Re: Adding REPACK [concurrently]

From: Mihail Nikalayeu <mihailnikalayeu(at)gmail(dot)com>
To: Antonin Houska <ah(at)cybertec(dot)at>
Cc: Alvaro Herrera <alvherre(at)alvh(dot)no-ip(dot)org>, Pg Hackers <pgsql-hackers(at)lists(dot)postgresql(dot)org>, Robert Treat <rob(at)xzilla(dot)net>
Subject: Re: Adding REPACK [concurrently]
Date: 2026-02-01 19:46:31
Message-ID: CADzfLwUukiGOPoUkDgf6oEB-Y0TnNy6UFUN4obnU-AN5W1N=sw@mail.gmail.com
Views: Whole Thread | Raw Message | Download mbox | Resend email
Thread:
Lists: pgsql-hackers

Hello!

PART 1:

--------------

Something still wrong with 0006, check:

'pgbench: error: client 12 script 0 aborted in command 2 query 0: ERROR:
attempted to overwrite invisible tuple
https://cirrus-ci.com/task/6385612527239168?logs=test_world#L300

But it is hard to reproduce - happened once.

--------------

Also, once I got
[16:25:18.641] # at /tmp/cirrus-ci-build/contrib/amcheck/t/
007_repack_concurrently.pl line 57.
[16:25:18.641] # 'pgbench: error: client 6 script 0
aborted in command 2 query 0: ERROR: relation 21856 deleted while still in
use
https://cirrus-ci.com/task/4686014242881536?logs=test_world#L384

It was the PROC_IN_REPACK version (see below), but I think it is not
related to it. But I'm not 100% sure.

PART 2:

> I'm considering a special kind of relation whose catalog entries remain
in the
> catalog cache and are never written to the catalog tables. (Unlike
temporary
> relation, it'd be WAL logged so that REPACK can be replayed on standby.)

I think it is too complicated, especially including replication logic.
Approach with catalog-only xid is much simpler, it was even committed (yes,
reverted but because of another reason).

Essentially we have two issues:
1) make sure catalog entities are not dropped because the vacuum
2) make sure data in new table is not vacuumed also

For the first PROC_IN_REPACK is enough.
For second - depends if MVCC-safe (original xmin/xmax) are preserved.

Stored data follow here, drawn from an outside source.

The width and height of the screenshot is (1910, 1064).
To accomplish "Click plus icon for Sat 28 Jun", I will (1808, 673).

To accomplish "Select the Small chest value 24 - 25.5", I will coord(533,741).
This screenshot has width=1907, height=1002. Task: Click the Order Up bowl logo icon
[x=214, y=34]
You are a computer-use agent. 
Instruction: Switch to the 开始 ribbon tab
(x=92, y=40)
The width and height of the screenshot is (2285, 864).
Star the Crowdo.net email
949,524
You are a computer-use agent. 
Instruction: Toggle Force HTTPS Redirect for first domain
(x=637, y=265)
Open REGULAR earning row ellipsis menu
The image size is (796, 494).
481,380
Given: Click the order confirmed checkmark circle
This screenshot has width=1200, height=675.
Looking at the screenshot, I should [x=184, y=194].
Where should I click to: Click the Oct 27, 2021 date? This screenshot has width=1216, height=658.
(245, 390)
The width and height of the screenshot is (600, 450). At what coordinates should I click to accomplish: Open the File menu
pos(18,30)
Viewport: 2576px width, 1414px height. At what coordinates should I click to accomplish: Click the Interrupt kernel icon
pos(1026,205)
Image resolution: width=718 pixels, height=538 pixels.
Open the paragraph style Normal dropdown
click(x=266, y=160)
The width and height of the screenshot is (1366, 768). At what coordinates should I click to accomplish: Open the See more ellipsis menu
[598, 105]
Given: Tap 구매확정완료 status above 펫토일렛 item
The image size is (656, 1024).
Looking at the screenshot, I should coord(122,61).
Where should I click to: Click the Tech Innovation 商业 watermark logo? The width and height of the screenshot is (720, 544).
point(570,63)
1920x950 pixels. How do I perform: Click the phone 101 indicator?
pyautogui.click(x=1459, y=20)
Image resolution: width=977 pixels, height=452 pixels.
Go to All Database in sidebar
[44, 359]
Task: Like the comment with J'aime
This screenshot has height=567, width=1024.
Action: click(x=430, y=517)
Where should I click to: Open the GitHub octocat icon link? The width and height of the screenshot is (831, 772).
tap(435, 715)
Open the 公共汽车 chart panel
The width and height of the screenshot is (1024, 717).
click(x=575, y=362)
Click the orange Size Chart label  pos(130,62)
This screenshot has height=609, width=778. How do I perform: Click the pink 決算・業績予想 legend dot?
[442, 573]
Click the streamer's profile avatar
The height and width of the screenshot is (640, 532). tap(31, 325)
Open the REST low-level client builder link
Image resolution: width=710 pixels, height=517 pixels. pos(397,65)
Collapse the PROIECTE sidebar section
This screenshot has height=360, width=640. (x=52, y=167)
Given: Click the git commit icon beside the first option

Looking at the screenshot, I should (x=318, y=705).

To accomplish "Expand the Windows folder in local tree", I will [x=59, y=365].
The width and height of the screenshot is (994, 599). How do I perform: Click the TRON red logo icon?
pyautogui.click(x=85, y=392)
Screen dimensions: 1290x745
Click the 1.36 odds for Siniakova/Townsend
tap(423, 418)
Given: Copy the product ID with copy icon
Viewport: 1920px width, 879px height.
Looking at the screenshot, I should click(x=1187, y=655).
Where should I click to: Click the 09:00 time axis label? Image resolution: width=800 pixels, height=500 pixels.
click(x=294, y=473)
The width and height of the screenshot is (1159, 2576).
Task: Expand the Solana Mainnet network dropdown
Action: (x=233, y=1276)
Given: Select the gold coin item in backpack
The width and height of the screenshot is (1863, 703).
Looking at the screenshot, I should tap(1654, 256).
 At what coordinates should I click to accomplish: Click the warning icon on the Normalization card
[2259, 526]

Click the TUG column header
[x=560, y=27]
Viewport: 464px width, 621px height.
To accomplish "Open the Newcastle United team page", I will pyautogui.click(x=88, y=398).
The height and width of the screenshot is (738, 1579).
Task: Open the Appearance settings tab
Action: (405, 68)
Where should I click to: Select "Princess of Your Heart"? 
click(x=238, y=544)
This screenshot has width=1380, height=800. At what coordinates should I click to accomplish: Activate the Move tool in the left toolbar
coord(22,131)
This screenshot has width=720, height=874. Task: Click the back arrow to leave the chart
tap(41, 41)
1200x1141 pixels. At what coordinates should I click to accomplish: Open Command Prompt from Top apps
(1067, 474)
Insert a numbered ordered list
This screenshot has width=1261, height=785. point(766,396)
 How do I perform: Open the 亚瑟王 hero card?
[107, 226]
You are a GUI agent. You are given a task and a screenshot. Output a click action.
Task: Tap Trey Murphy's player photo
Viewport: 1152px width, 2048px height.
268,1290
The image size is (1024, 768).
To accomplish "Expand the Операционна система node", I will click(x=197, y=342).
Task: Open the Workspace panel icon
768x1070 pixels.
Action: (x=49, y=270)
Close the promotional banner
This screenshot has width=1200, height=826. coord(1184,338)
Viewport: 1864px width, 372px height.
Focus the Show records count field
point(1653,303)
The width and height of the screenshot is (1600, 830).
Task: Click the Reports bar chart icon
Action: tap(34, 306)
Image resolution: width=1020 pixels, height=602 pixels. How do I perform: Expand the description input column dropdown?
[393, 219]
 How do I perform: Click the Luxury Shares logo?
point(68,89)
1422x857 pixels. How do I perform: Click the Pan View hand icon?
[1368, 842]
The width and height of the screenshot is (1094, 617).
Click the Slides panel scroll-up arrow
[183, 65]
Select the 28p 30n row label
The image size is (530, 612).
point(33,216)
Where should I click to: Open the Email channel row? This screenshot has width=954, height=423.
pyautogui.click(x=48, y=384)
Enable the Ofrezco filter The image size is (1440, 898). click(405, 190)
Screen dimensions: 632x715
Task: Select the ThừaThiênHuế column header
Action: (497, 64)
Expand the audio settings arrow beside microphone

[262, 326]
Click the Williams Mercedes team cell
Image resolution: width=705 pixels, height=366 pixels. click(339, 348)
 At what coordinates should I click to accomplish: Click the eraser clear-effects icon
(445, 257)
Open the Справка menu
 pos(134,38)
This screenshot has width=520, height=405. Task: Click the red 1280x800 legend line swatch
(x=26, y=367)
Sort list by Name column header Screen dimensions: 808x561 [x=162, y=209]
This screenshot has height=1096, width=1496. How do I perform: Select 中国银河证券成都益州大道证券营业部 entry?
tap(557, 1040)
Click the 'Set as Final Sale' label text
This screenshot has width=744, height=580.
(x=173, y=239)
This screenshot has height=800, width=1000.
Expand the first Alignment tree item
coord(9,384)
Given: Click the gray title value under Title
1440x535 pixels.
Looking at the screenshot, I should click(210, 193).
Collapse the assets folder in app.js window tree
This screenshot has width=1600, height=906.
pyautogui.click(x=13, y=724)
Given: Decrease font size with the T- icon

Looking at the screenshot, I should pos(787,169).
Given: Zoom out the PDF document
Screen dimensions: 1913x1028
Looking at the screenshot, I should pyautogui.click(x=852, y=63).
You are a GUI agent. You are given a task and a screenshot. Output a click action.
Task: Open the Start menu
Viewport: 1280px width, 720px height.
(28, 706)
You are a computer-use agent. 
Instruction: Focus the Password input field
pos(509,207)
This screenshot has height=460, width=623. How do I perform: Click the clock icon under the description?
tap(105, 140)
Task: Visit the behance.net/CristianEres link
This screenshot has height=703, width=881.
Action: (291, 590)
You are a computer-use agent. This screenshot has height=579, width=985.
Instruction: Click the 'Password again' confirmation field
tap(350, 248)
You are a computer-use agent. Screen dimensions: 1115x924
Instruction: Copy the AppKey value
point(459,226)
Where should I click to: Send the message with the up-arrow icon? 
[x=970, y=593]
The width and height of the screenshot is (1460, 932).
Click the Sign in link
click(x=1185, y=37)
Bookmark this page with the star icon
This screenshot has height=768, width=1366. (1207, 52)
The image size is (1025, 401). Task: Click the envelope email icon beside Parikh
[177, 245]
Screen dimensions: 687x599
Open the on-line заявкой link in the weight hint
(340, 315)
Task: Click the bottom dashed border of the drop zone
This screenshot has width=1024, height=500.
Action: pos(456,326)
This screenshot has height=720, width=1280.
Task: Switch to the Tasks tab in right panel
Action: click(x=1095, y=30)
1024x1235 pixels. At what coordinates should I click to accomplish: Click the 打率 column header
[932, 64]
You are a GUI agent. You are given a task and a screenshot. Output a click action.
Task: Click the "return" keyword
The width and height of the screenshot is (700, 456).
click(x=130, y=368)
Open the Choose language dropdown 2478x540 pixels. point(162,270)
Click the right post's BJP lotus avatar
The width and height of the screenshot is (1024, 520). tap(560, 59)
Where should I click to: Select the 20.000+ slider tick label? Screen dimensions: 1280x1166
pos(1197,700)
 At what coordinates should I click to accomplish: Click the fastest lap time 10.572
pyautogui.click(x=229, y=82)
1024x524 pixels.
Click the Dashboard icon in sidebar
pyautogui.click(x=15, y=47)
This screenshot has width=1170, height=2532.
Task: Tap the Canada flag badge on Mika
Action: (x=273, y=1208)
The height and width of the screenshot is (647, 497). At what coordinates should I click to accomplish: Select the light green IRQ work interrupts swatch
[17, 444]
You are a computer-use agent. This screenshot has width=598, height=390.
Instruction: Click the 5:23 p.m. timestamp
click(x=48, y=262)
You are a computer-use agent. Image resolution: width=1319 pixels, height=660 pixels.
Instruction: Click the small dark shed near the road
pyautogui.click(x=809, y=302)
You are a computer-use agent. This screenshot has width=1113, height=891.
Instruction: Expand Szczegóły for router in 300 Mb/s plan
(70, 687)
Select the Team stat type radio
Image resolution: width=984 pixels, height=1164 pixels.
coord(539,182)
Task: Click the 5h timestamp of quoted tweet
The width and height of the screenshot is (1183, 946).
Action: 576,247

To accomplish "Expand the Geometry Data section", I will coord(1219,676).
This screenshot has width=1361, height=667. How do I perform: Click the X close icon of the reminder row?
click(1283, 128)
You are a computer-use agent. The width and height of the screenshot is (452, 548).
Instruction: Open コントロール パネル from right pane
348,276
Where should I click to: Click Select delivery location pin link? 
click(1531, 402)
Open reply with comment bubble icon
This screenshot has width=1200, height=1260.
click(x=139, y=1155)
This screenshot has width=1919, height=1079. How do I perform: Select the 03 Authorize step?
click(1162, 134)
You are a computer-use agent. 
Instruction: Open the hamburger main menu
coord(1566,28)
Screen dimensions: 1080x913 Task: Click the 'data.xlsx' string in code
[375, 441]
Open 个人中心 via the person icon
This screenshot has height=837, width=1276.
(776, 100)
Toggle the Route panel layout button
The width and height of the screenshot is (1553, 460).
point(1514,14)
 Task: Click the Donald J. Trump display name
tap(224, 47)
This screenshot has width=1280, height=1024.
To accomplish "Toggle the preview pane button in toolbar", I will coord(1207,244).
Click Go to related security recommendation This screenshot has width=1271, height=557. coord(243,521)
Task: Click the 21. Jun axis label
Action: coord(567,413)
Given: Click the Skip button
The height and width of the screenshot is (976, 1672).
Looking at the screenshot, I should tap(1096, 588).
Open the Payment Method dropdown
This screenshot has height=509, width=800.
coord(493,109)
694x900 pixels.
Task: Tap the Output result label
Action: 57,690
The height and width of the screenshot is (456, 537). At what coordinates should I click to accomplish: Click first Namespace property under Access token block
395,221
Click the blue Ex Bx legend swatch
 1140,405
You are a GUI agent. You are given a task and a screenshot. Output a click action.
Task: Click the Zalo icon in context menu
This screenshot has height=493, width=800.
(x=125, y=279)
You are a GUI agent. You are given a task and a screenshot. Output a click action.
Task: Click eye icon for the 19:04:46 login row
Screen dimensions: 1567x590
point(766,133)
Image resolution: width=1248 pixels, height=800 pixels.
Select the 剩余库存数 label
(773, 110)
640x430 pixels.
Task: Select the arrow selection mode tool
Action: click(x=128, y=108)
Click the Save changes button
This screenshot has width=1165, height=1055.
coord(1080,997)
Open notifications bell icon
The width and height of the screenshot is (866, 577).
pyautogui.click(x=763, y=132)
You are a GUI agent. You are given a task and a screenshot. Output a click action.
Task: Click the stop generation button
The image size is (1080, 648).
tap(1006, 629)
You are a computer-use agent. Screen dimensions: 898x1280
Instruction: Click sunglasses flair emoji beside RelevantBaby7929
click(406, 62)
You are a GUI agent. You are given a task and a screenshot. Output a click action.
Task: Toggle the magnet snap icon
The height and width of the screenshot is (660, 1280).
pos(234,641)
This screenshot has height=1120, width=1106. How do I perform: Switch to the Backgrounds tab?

If
yes - looks like nothing more needed.

If not - just prevent the vacuum from touching the table (but, looks like
it is done already, because lock is held on NewHeap until commit).
And additionally reset snapshots during the index building itself, but it
is scope of another patch.

I have implemented PROC_IN_REPACK POC in the attached patch.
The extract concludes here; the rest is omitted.